◆ Goal of the exercise ◆
Retype, word for word, every line of the records below starting at the one that contains "The image size is (1248, 952)." and ending at the one that contains "Click the W"; include both of those lines and nothing more.

◆ Listed entries ◆
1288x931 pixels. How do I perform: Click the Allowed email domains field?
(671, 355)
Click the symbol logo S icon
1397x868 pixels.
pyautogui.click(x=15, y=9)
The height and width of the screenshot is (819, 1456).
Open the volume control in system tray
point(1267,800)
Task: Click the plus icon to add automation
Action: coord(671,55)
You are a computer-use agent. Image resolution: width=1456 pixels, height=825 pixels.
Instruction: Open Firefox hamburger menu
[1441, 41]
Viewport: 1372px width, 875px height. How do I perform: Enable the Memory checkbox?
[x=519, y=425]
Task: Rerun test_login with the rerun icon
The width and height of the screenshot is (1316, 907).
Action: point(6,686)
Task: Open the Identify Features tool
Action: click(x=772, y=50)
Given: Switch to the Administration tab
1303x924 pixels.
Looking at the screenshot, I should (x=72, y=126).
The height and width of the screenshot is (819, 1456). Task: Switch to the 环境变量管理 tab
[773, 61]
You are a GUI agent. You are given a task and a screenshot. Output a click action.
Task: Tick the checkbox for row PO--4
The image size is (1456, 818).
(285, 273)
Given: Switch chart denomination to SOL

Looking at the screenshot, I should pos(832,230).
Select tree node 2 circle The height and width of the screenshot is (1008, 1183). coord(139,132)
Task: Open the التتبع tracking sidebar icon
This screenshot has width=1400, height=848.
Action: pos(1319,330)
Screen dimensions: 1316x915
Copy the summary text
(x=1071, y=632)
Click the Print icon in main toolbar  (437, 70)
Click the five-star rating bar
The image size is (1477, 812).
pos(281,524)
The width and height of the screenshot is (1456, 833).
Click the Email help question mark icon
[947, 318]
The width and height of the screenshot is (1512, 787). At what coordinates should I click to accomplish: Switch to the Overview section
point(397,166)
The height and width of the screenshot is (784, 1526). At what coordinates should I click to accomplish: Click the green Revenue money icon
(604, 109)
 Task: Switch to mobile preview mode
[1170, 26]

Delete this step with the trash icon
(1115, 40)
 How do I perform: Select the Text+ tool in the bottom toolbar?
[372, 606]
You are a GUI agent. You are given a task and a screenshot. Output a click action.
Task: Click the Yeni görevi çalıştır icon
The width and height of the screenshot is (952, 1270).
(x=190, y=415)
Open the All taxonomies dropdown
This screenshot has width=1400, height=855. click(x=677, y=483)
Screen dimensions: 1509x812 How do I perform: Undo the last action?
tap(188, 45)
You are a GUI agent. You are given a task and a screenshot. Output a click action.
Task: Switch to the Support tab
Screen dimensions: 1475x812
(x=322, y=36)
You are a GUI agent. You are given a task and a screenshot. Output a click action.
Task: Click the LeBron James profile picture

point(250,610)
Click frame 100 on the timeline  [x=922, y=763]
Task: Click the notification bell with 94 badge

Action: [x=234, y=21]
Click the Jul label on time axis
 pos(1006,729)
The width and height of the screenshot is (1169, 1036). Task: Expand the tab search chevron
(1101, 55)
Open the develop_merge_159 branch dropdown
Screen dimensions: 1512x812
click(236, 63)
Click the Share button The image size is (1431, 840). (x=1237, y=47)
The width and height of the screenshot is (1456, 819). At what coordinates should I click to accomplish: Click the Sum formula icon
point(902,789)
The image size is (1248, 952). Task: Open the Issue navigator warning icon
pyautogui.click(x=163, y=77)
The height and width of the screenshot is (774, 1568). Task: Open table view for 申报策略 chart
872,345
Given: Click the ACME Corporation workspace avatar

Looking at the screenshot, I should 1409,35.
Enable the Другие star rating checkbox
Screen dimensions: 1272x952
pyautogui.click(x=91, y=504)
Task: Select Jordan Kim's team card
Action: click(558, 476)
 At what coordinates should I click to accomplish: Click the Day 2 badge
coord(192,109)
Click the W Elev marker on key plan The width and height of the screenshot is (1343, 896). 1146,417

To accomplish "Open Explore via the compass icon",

◆ Solved exercise ◆
The image size is (1248, 952). Task: Open the Issue navigator warning icon
pyautogui.click(x=163, y=77)
The height and width of the screenshot is (774, 1568). Task: Open table view for 申报策略 chart
872,345
Given: Click the ACME Corporation workspace avatar

Looking at the screenshot, I should 1409,35.
Enable the Другие star rating checkbox
Screen dimensions: 1272x952
pyautogui.click(x=91, y=504)
Task: Select Jordan Kim's team card
Action: click(558, 476)
 At what coordinates should I click to accomplish: Click the Day 2 badge
coord(192,109)
Click the W Elev marker on key plan The width and height of the screenshot is (1343, 896). 1146,417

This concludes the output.